US-Skistar Mikaela Shiffrin hat Online-Hassnachrichten veröffentlicht, die sie während der Olympischen Winterspiele erhalten hatte. Auf Instagram teilte die 30-Jährige einige der Kommentare. „Du bist ein verdammter Witz“, schrieb da etwa jemand und nannte Shiffrin ein „wertloses Stück Scheiße“. Jemand anderes schrieb: „Bleib in Italien, du Schlampe.“ Ein User schrieb, ironisch gemeint: „Es wäre so schade, wenn du dich verletzt und nie wieder skifahren kannst.“
Wieder jemand anderes schrieb: „Schäm dich, du Verräterin.“ Der Grund für viele Beleidigungen war offensichtlich, dass Shiffrin vor den Winterspielen in Italien zur aktuellen politischen Situation in den USA befragt wurde. Daraufhin zitierte sie Friedensnobelpreisträger Nelson Mandela aus Südafrika und äußerte die Hoffnung, durch den Sport Werte wie „Inklusion, Diversität und Freundlichkeit“ zu befördern, die ihr wichtig seien.

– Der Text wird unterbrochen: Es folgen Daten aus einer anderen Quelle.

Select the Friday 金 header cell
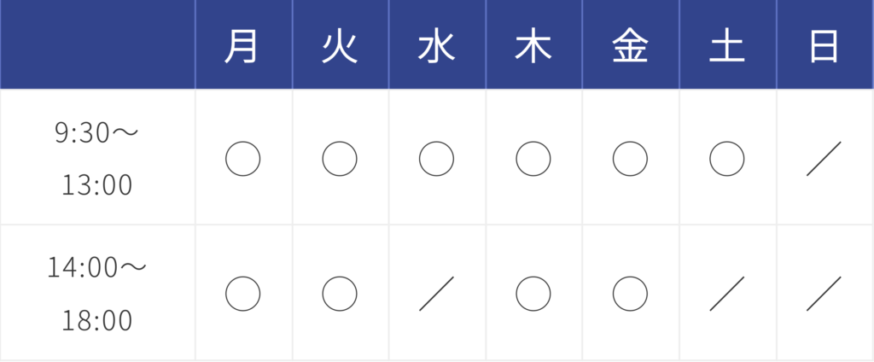Image resolution: width=874 pixels, height=362 pixels. (x=630, y=48)
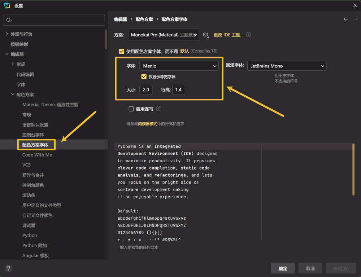Enable the 启用连写 ligatures checkbox
Image resolution: width=361 pixels, height=277 pixels.
click(131, 109)
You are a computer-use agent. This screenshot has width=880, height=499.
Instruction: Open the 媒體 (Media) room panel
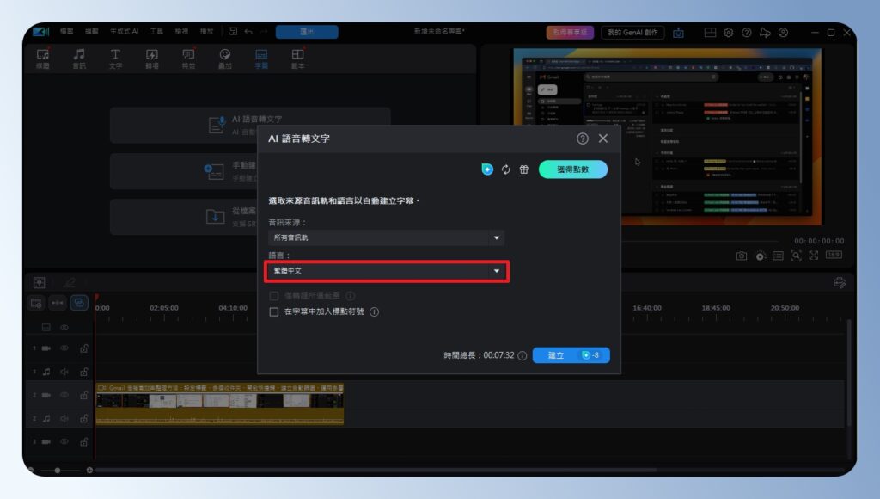pyautogui.click(x=41, y=56)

Migrationspolitik der Trump-Regierung großes Thema
Shiffrin gewann in Cortina Gold im Slalom und schaffte damit auch eine Revanche für ihre völlig missglückten Winterspiele 2022 in Peking. Damals hatte sie als Favoritin in gleich mehreren Events keine Medaille gewonnen. Während der Spiele hielt sie sich von den sozialen Medien fern. Ihr Team teilte mit, dass sie keinen der Hasskommentare vor Ort in Cortina gesehen habe. Darüber hinaus habe man die Plattformbetreiber kontaktiert, um zu bewirken, dass just jene Nachrichten nicht mehr gelesen werden konnten.
Die Politik von US-Präsident Donald Trump und dessen Vorgehen gegen Migranten war ein großes Thema während Olympia. Viele Athletinnen und Athleten äußerten sich kritisch dazu – was wiederum dazu führte, dass ihnen aus Amerika vorgeworfen wurde, keine Patrioten zu sein. Sogar Trump selbst äußerte sich in einem Online-Beitrag sehr abfällig über einen Ski-Freestyler.